2. De standpunten in beroep

Standpunt van klager

De primaire reden voor klagers verzoek om te worden overgeplaatst naar het JC Zaanstad, betreft klagers familie uit Zwitserland. Klagers familie kan hem makkelijker bezoeken indien hij is gedetineerd in de buurt van Schiphol, nu vanaf de luchthaven Zürich enkel – in Nederland – naar de luchthaven Schiphol kan worden gevlogen. Vanwege de getroffen coronamaatregelen heeft klagers familie hem thans nog niet kunnen bezoeken.
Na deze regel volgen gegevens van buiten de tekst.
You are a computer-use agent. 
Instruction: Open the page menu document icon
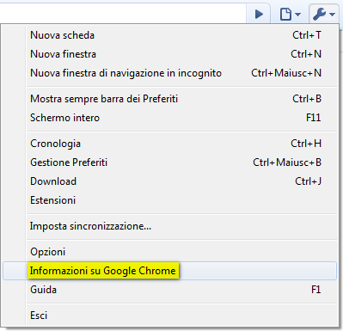285,14
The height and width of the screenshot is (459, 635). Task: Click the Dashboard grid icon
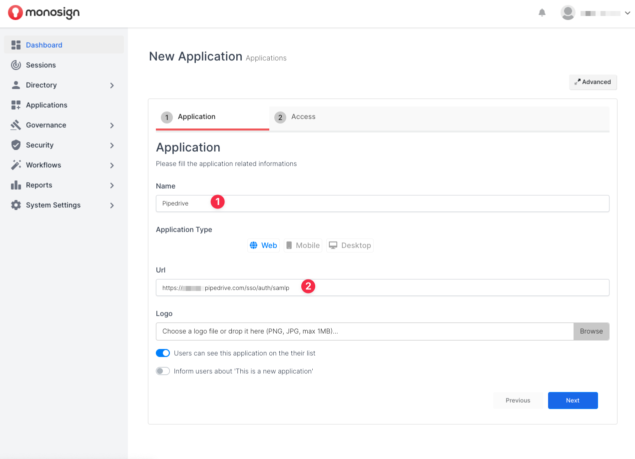[x=16, y=45]
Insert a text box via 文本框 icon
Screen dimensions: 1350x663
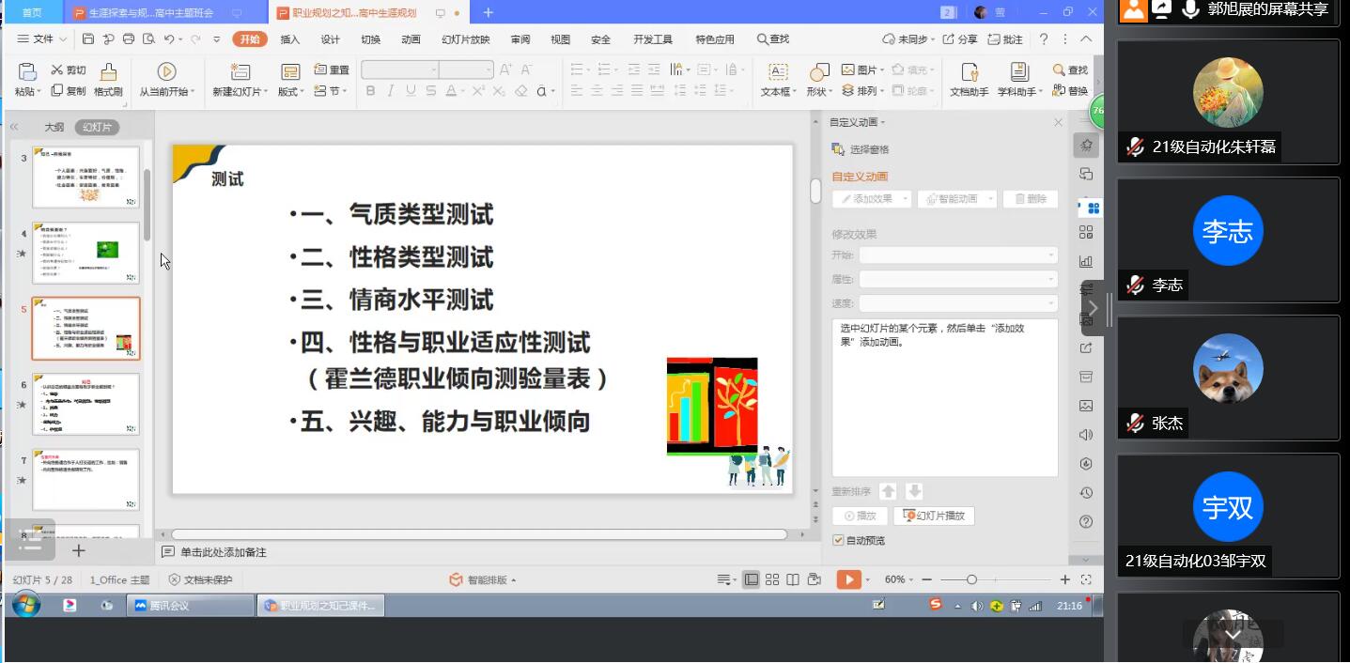point(778,72)
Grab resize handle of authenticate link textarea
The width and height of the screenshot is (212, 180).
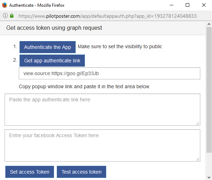pos(197,123)
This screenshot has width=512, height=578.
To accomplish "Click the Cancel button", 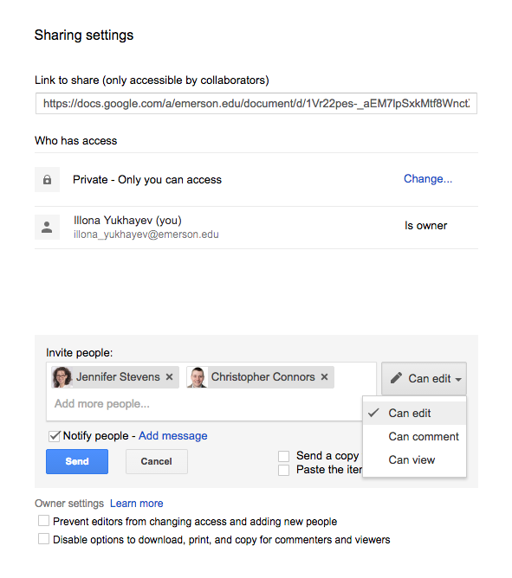I will pyautogui.click(x=157, y=461).
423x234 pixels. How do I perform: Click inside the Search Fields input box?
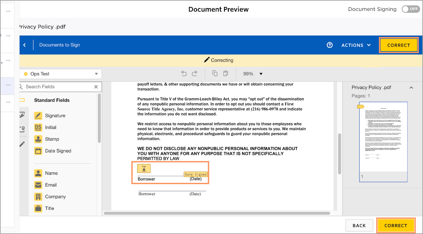(56, 86)
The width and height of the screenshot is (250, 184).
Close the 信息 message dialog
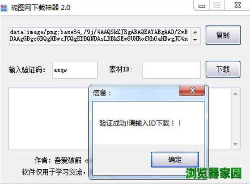(192, 90)
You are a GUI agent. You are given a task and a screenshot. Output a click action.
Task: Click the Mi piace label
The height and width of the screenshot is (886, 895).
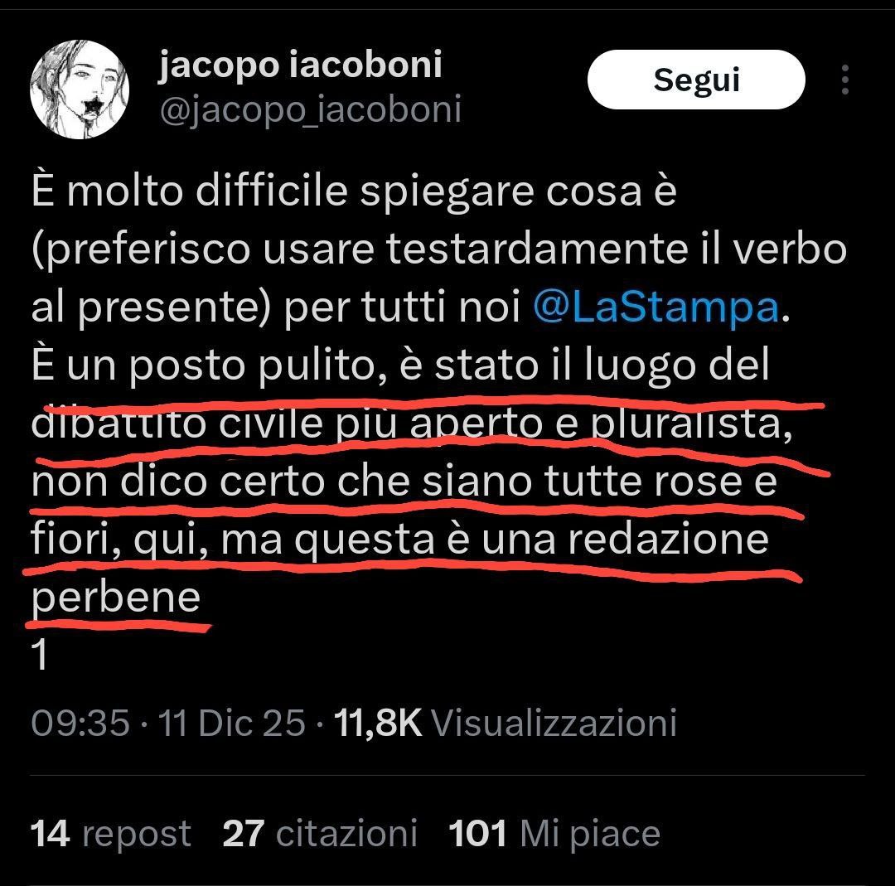pos(590,835)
Klagers belang bij bezoek van zijn familie is onvoldoende zwaarwegend geacht om van het plaatsingscriterium af te wijken, omdat het Openbaar Ministerie (OM) heeft aangegeven dat klager nog nader dient te worden gehoord. Het ten tijde van klagers verzoek ingeplande verhoor heeft echter al plaatsgevonden en vanuit de politie noch het OM is aangegeven dat klager nogmaals moet worden gehoord. Daarbij is van belang dat het advies van het OM van 21 januari 2021 en het selectieadvies van 1 februari 2021 dateert. Gelet op het tijdsverloop had het, in het licht van de zorgvuldigheid die bij de belangenafweging dient te worden betracht, op de weg van verweerder gelegen om bij de inrichting dan wel het OM te informeren of klager nog steeds nader diende te worden gehoord. Dat geen nader verhoor meer hoeft plaats te vinden, heeft verweerder niet betwist. Ten behoeve van het politieonderzoek hoeven er op dit moment ook geen vervoersbewegingen plaats te vinden. Klager zal één keer in de drie maanden naar de rechtbank moeten voor een pro-formazitting. Uit de bestreden beslissing blijkt evenwel dat het onderdeel uit het advies van het OM dat ziet op het bijwonen van de zittingen bij de rechtbank, niet aan de bestreden beslissing ten grondslag heeft gelegen. Primair kan dit argument dus niet worden meegewogen bij de beoordeling van onderhavig beroep. Subsidiair geldt dat in verband met de getroffen coronamaatregelen gedetineerde verdachten niet fysiek aanwezig zijn bij de zittingen. Op dit moment is ook nog geen inhoudelijke behandeling in klagers strafzaak gepland. Het door het OM opgeworpen bezwaar is dan ook niet langer aan de orde.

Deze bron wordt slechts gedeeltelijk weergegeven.